Sabah televizyonda Galatasaray -eski-Yönetim Kurulu Üyesi ve Galatasaray Divan Kurulu Üyesi Sedat Doğan’ı izledim.
Sedat Doğan “spor hukuku” uzmanı…
Konu Galatasaray ve Fenerbahçe’nin Suudi Arabistan’da Süper Kupa maçına çıkmayışlarıydı. Sedat Doğan olayın arkasındaki gerçekleri anlattı. Suudi Arabistan için “dost değil” diye yumuşatabileceğim bir kelime kullandı.
Gerçekten öyle mi?
KILIÇLA İNFAZ
Yazıya “Suudi ailesinden ilk Kral Abdullah bin Suud’un İstanbul’da başının kesilerek infaz edildiğinin” altını çizerek başlayayım.
Sultan II. Mahmud’un huzurunda Bostancı başı Halil Ağa’nın kılıcıyla başı gövdesinden ayrılmıştı.
Çağımızda artık -ilke olarak- kan davalarının tarihe gömülmüş olmasını temenni ediyorum.
Geriye sararak yazıya devam…
AŞİRETTEN KRALLIĞA
Bugünkü Suud Hanedanına adını veren Muhammed bin Suud, Arabistan’ın çeşitli yörelerine dağılmış olan Arteze kabilesinin Mesalih koluna mensup Al-i Mukrin aşiretindendir.
Ataları 15.yüzyılda Katif’ten gelerek Diriye’ye yerleşmişti.
Diriye emirleri o tarihten itibaren sadece Suudi ailesindendi.
Muhammed bin Suud, 1726’da “bağımsız emirliğini” ilan etti.
O yıllarda peygamberimiz “Hz. Muhammedin zamanındaki hayat tarzına dönülmesini” savunan ve her türlü yeniliğe, mezarlara karşı olan Vahhabi öğretisinin yayıcısı Muhammed bin Abdülvehhab bazı sahabelerin kabirlerini yıktırmıştı.
Halktan gördüğü tepkiler üzerine Diriye’ye sığınmıştı.
Bir not…
O dönemin Vahhabilere göre mezarın sadece ziyareti değil, yerinin belli olması bile cehennemin kapılarını açacak bir kabahatti.
Suud ailesi Abdülvehhab’ı koruma altına aldı. Onun fikirlerini yaymasına destek oldu.
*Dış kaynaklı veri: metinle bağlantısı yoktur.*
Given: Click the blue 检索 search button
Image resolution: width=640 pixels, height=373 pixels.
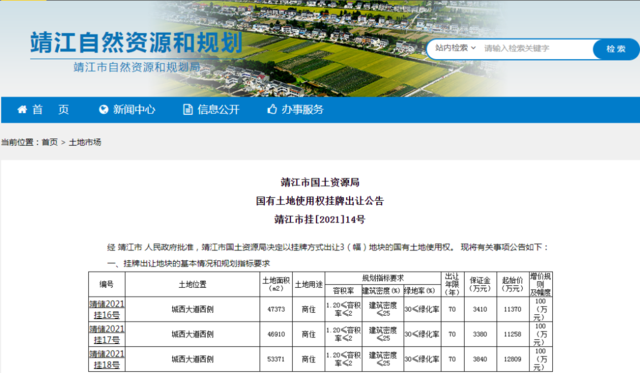Looking at the screenshot, I should pos(616,49).
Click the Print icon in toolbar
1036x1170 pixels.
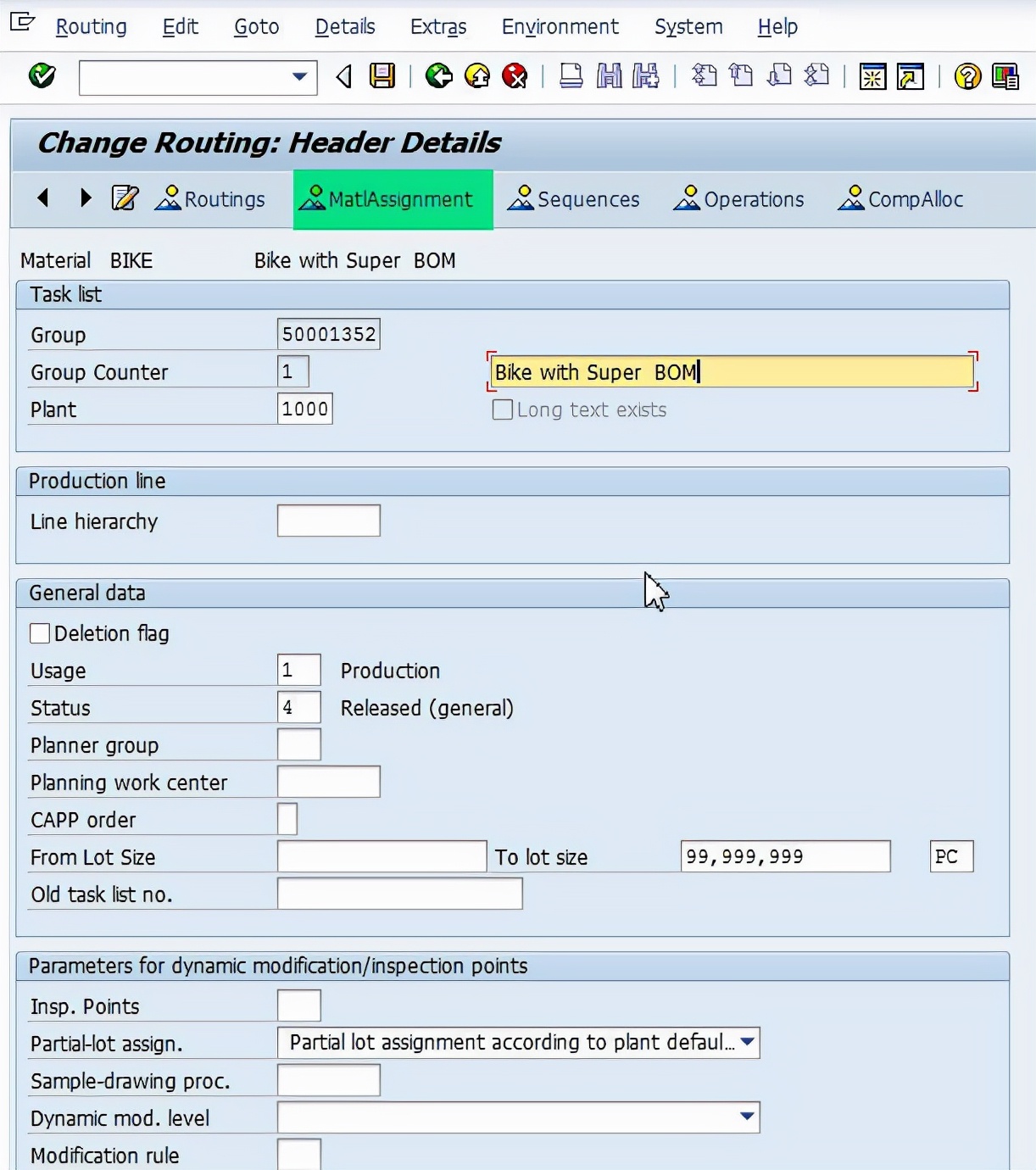pos(571,76)
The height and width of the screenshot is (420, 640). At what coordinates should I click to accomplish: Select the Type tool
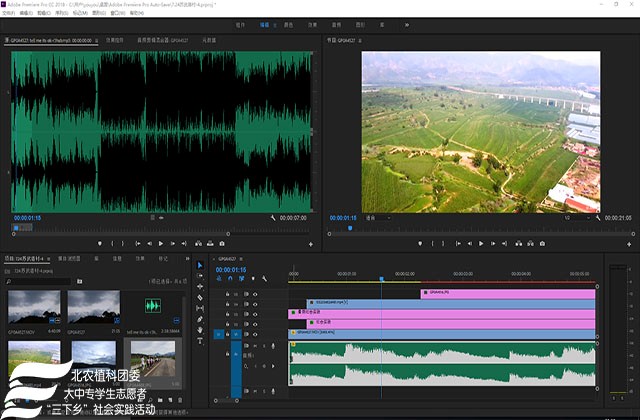(x=200, y=341)
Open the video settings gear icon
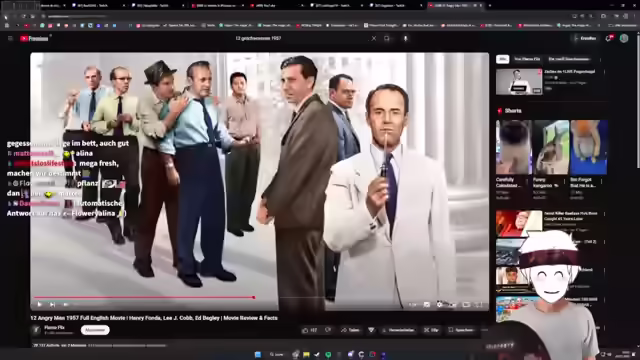640x360 pixels. (440, 304)
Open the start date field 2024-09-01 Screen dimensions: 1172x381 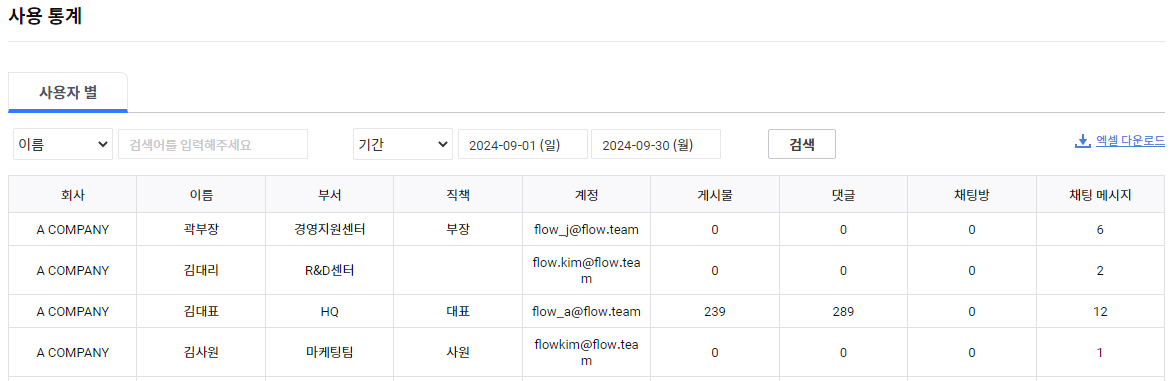(522, 144)
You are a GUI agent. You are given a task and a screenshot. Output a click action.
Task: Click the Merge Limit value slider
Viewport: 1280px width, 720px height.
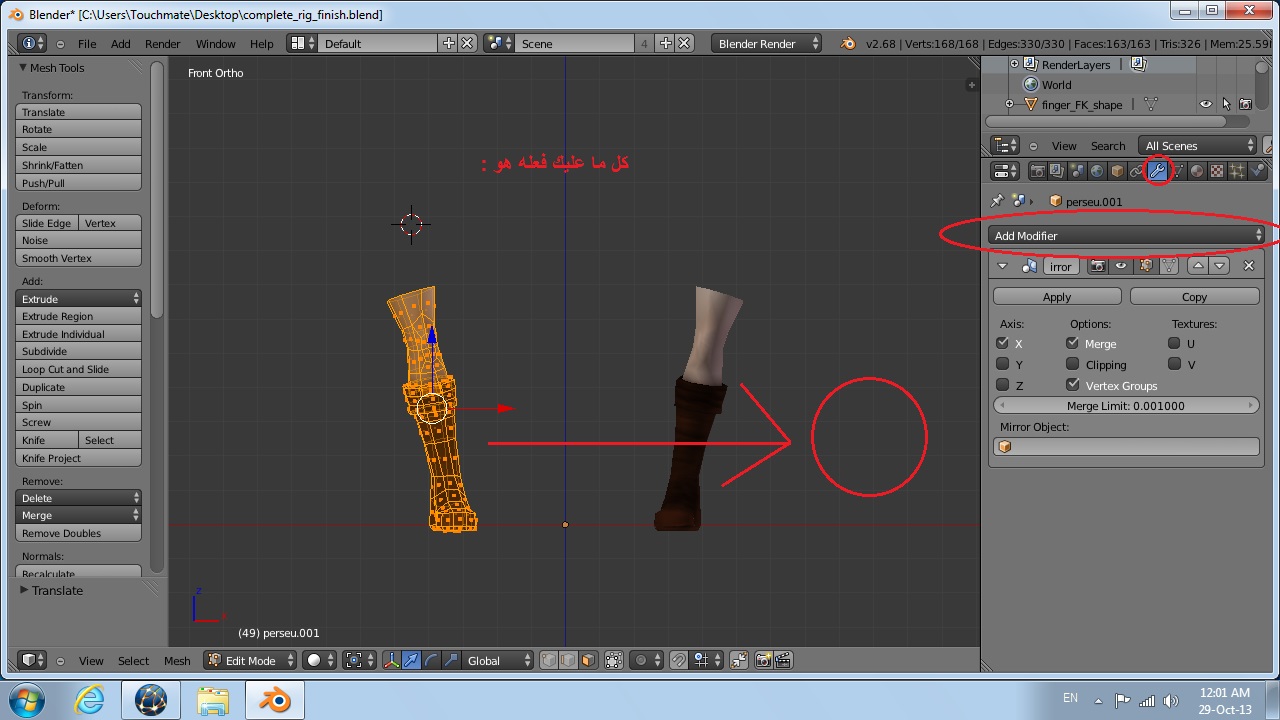(1125, 406)
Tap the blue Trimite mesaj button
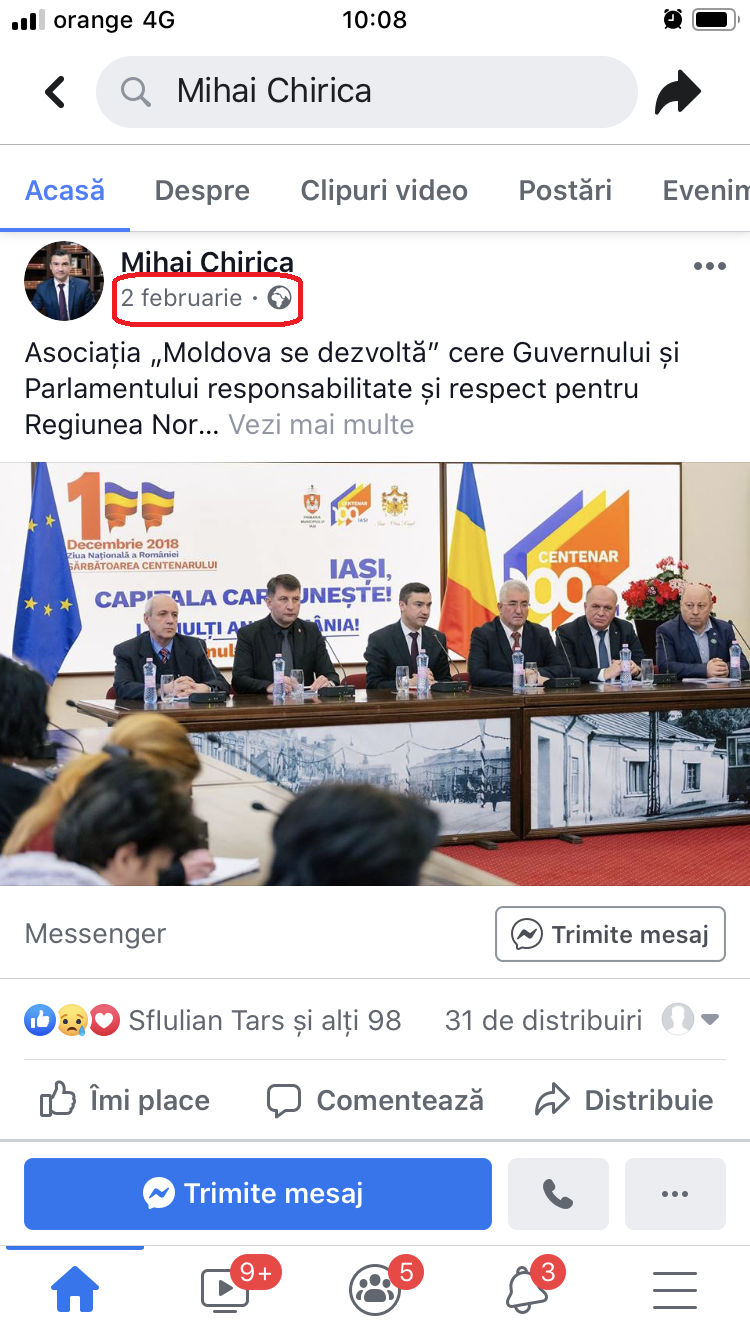Screen dimensions: 750x1334 258,1194
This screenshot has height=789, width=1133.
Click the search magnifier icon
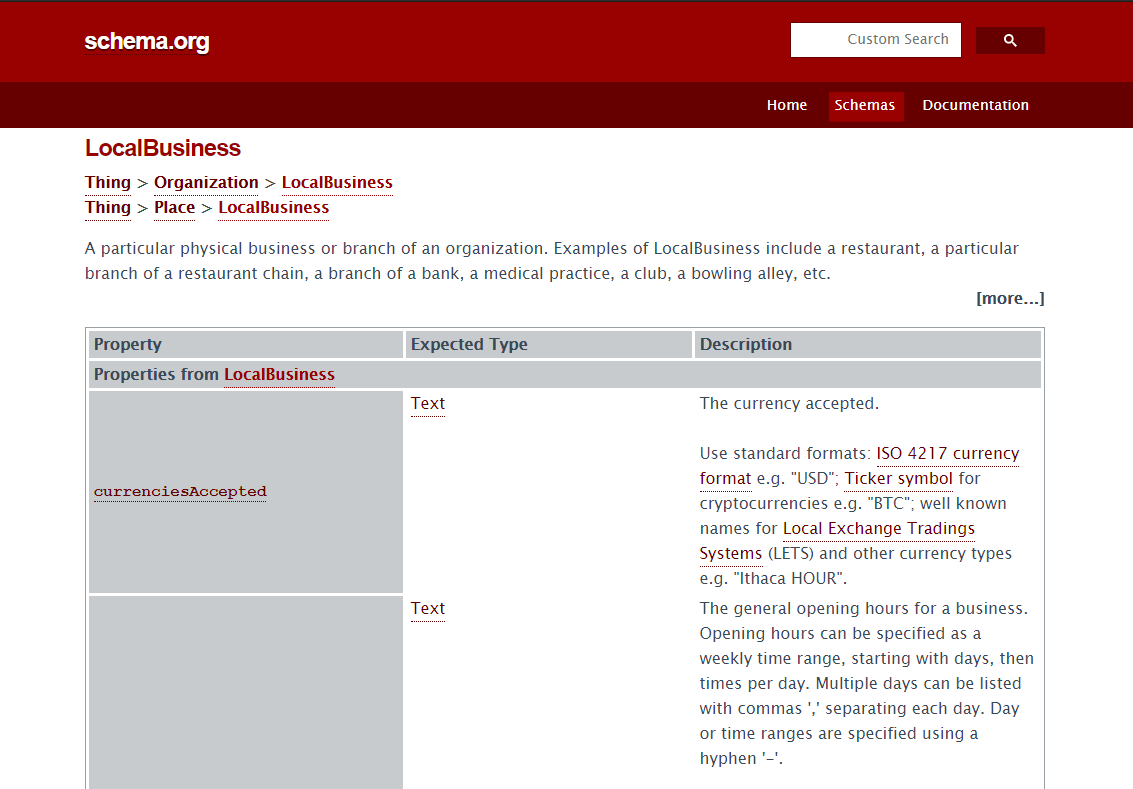1009,40
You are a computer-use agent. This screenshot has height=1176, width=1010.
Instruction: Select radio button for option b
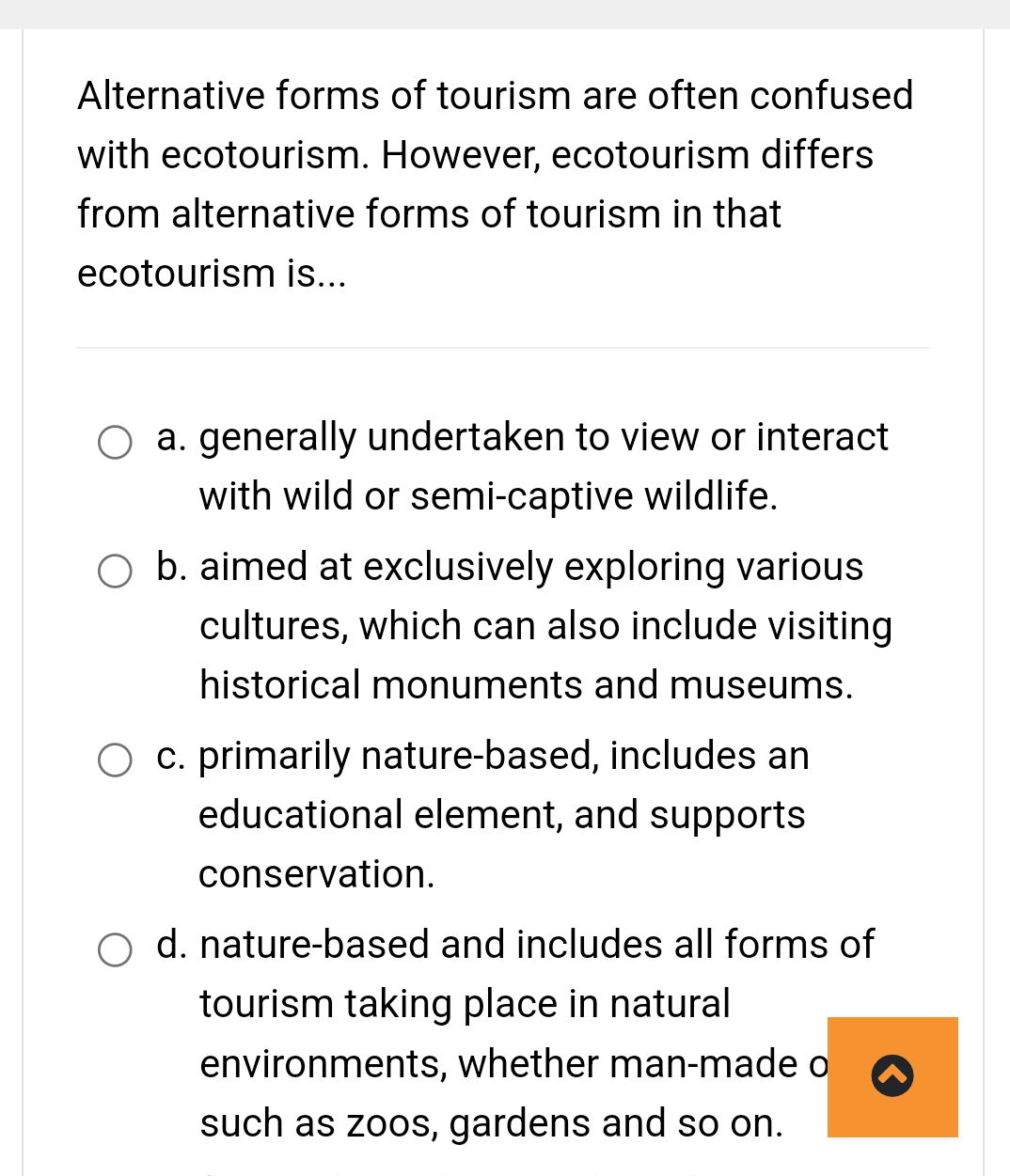click(114, 571)
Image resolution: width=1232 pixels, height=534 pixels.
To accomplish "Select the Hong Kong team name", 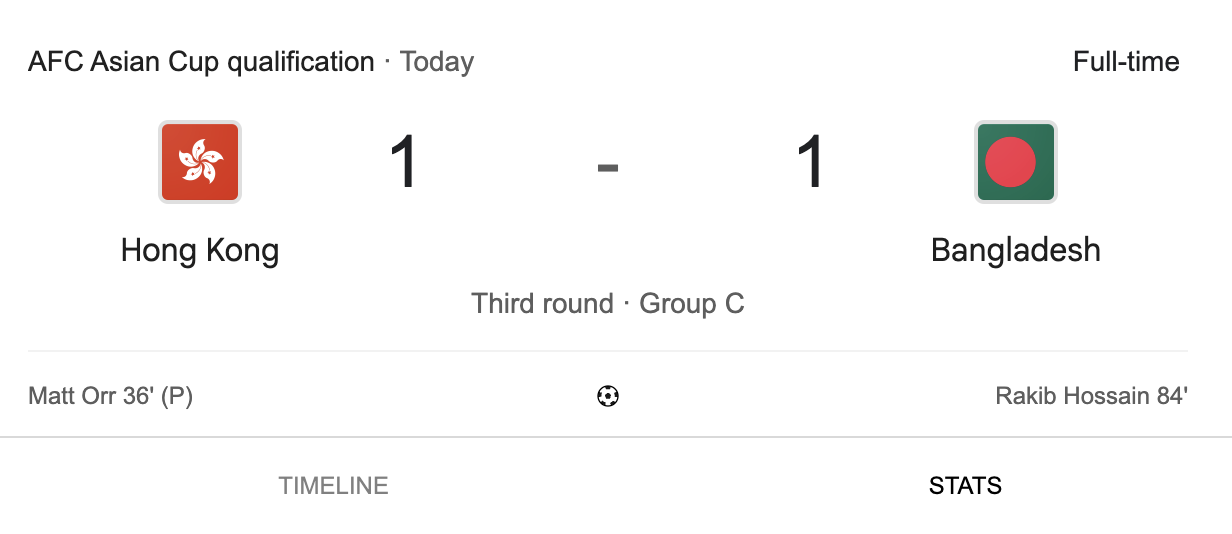I will coord(199,250).
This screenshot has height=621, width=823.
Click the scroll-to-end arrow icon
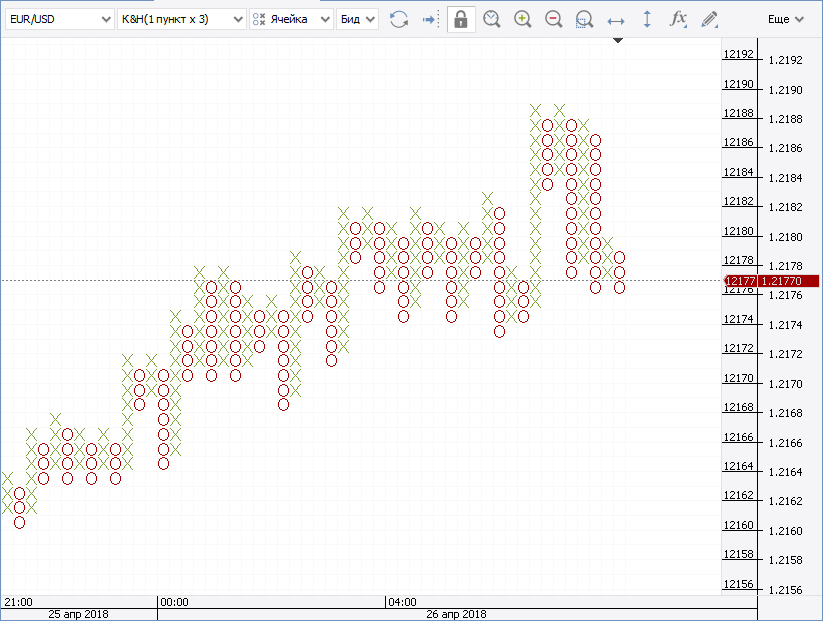pyautogui.click(x=429, y=19)
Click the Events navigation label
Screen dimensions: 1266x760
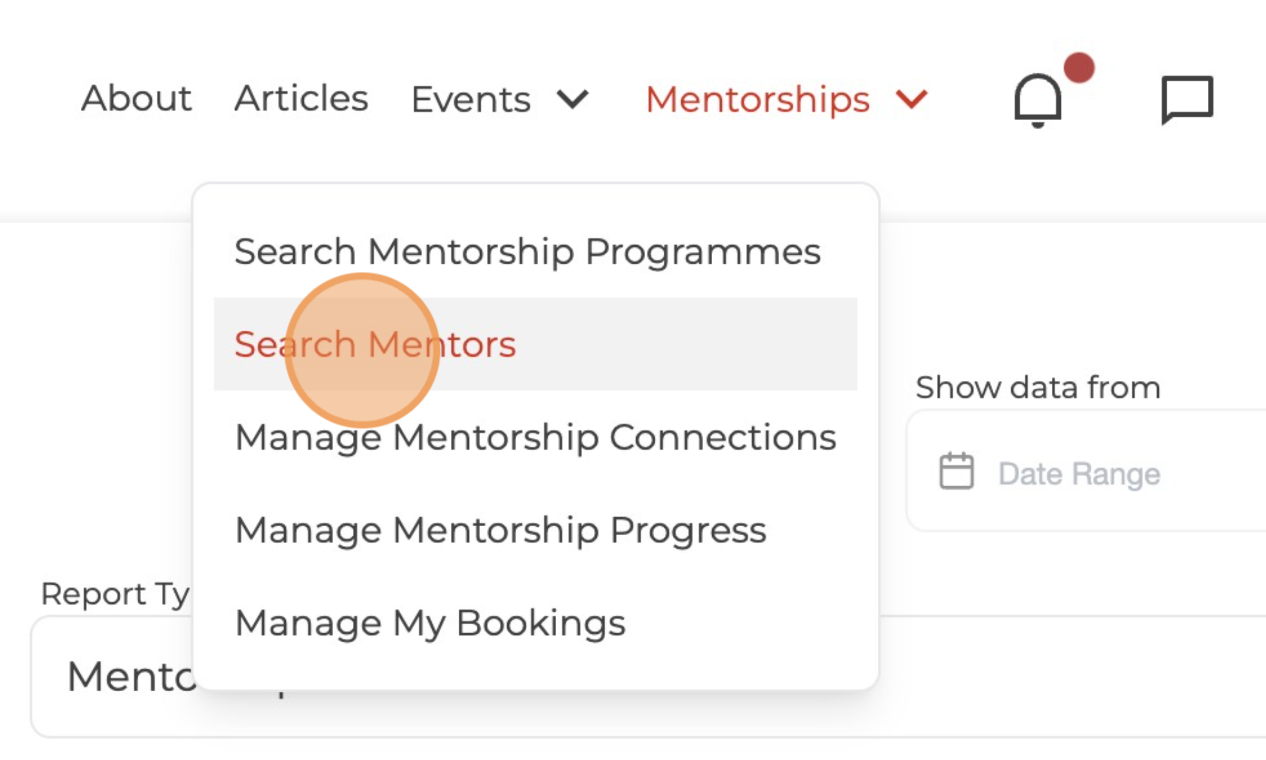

Daha sonra Muhammed bin Suud’un Abdülvehhab’ın kızı ile evlenmesiyle aralarında akrabalığa dayalı “dini-siyasi” bir güç oluştu.
“Emirlik” Muhammed bin Suud,
“Şeyhlik” ise Muhammed bin Abdülvehhab ve nesillerine ait olacaktı.
Suudi hanedanlığının temelleri böyle atıldı.
Hem Suudi egemenliği, hem vahhabilik tüm Arabistan ve Körfez ülkelerine doğru yayılıyordu.
…………………….
Muhammed bin Suud’un oğlu Abdülaziz denize çıkışı olan Lahsa’yı ele geçirdi.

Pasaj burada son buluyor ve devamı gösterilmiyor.